◆ **Task to carry out**:
Select every line of the records below that contains the string "advance", treating uppercase and lowercase as distinct, and copy each such line.

◆ **Data extracted from a collection**:
::::::
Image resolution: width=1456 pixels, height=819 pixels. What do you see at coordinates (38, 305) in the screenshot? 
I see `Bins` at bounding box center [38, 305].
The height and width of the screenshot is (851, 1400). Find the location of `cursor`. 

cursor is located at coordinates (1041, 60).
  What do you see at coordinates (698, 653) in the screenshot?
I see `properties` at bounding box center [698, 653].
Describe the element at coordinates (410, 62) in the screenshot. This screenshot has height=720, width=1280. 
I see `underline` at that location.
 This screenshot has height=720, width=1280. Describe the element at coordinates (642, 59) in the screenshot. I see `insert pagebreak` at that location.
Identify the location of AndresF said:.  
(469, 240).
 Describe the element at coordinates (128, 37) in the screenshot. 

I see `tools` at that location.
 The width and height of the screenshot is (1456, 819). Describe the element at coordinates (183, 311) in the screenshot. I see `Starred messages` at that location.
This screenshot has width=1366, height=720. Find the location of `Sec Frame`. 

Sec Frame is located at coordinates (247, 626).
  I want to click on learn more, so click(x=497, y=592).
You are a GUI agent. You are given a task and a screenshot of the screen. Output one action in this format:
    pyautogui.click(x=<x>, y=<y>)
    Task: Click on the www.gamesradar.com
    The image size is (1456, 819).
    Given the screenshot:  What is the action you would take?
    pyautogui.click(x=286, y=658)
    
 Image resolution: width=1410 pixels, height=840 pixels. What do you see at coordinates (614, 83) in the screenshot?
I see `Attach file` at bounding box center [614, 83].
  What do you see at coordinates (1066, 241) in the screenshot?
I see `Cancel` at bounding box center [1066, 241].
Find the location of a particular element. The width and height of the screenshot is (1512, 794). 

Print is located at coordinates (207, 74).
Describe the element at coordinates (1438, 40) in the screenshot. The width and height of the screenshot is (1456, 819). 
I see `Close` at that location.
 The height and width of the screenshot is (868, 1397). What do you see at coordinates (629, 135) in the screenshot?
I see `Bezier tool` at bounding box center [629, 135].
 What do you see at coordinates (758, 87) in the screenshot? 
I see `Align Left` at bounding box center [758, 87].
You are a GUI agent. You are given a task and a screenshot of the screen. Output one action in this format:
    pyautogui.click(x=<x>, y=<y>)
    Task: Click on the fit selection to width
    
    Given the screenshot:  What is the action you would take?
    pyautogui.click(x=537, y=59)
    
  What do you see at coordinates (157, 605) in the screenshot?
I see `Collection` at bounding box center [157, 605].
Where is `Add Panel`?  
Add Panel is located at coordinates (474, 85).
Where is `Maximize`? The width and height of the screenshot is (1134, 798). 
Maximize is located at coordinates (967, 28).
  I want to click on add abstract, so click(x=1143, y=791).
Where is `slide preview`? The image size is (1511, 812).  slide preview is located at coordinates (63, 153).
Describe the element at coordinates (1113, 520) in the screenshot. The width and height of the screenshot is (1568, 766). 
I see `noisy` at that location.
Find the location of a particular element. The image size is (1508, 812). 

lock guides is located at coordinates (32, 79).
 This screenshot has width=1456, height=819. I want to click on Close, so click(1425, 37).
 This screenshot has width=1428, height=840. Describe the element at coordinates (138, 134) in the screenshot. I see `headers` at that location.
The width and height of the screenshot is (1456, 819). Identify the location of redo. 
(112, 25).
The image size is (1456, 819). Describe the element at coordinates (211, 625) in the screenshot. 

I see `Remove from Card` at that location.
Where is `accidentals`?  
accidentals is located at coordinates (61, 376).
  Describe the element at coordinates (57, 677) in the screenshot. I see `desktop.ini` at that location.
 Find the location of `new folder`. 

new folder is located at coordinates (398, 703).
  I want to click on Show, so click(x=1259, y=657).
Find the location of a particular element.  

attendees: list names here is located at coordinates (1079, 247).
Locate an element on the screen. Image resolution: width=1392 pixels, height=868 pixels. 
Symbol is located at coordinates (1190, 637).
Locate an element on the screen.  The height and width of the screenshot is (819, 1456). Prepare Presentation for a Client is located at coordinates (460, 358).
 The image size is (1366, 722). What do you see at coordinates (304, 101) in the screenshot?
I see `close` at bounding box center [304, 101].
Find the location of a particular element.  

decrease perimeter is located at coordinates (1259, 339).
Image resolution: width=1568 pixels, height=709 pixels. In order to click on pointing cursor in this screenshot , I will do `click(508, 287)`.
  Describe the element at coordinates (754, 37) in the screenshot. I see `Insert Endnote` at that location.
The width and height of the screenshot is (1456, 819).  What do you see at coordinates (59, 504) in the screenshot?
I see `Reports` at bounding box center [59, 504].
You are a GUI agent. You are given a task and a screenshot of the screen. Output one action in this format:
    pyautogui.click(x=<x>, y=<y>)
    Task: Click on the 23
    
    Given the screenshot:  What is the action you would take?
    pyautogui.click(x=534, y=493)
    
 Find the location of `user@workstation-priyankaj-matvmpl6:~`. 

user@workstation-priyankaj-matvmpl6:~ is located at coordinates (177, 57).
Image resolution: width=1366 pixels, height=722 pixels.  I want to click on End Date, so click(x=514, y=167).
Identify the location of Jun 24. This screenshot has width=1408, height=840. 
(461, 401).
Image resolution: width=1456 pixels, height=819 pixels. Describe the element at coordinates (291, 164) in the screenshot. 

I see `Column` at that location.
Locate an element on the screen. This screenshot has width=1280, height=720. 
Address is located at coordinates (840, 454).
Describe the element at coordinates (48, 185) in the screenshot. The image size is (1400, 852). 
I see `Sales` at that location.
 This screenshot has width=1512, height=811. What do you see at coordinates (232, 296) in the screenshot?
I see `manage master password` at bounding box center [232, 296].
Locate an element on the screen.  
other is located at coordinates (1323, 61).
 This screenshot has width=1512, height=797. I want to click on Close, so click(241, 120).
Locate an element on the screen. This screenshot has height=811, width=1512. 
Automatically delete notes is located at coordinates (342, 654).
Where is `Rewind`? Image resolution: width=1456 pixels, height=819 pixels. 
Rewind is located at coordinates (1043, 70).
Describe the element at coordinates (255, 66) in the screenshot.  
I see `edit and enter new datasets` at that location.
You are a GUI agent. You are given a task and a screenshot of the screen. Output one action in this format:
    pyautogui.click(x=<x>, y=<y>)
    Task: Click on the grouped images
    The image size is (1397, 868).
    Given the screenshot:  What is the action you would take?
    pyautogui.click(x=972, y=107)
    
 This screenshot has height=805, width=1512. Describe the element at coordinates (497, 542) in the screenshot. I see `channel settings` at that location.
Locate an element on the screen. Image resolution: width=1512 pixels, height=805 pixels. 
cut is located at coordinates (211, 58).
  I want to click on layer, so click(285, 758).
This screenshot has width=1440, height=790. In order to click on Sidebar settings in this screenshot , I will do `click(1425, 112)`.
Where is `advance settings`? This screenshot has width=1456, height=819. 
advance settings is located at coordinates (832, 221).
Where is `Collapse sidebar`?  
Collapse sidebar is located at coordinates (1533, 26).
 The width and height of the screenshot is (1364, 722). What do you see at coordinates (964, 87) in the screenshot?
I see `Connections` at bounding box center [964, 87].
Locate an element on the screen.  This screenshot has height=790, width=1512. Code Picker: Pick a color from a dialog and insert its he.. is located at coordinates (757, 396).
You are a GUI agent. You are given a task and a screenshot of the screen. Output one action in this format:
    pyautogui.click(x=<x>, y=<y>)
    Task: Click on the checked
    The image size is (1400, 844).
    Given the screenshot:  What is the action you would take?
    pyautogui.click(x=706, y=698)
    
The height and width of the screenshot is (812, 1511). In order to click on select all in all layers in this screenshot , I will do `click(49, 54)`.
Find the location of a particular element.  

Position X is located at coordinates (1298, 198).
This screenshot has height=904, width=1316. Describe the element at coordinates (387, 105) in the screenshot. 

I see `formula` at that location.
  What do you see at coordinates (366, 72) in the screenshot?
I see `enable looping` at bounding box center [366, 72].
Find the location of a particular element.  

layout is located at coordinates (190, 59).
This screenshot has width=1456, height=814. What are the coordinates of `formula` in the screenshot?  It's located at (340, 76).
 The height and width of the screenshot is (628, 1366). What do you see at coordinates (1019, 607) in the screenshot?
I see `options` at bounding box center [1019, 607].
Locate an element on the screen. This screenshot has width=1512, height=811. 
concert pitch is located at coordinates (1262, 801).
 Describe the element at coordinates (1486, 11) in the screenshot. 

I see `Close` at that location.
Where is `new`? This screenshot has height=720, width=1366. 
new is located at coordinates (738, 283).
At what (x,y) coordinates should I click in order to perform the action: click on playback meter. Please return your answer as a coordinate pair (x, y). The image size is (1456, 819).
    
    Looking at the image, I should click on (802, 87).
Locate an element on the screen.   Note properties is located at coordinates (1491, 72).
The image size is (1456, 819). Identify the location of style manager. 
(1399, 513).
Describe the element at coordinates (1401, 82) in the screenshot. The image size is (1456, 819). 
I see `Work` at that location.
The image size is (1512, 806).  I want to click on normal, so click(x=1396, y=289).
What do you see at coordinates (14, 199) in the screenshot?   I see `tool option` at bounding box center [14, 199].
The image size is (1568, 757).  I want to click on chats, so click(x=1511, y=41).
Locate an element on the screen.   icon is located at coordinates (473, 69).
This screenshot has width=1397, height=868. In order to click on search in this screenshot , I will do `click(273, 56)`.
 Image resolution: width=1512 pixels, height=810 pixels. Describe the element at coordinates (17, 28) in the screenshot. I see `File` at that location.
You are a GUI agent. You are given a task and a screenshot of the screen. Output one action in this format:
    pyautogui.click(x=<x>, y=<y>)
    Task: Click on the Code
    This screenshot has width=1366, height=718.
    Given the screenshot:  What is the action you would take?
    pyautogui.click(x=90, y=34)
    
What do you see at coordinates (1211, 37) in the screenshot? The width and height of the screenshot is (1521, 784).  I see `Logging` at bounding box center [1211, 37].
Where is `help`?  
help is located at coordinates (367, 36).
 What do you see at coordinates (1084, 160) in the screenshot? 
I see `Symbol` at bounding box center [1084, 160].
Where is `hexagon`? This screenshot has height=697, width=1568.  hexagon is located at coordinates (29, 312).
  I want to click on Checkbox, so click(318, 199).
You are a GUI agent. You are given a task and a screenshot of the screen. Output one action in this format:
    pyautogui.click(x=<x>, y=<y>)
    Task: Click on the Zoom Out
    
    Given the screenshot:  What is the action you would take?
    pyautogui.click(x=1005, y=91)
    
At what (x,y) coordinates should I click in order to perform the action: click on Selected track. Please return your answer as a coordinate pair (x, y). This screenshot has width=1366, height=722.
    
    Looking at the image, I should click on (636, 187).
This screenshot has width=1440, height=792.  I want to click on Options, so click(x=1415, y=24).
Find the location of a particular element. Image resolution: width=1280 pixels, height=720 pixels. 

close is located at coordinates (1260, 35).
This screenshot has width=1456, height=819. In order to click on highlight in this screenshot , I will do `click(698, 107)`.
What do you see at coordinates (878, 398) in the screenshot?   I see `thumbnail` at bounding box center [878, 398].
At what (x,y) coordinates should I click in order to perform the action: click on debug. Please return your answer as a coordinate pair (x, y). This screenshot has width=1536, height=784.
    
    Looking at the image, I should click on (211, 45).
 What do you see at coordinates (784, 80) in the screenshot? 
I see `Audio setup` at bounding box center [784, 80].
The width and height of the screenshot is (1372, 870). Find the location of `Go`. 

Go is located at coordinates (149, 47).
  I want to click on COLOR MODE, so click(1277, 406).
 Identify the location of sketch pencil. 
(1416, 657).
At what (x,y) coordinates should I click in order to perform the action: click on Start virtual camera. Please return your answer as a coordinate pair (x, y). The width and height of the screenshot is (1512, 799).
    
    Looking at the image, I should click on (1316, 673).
::::::
◆ **Result for this exercise**:
Where is `advance settings`? This screenshot has width=1456, height=819. 
advance settings is located at coordinates (832, 221).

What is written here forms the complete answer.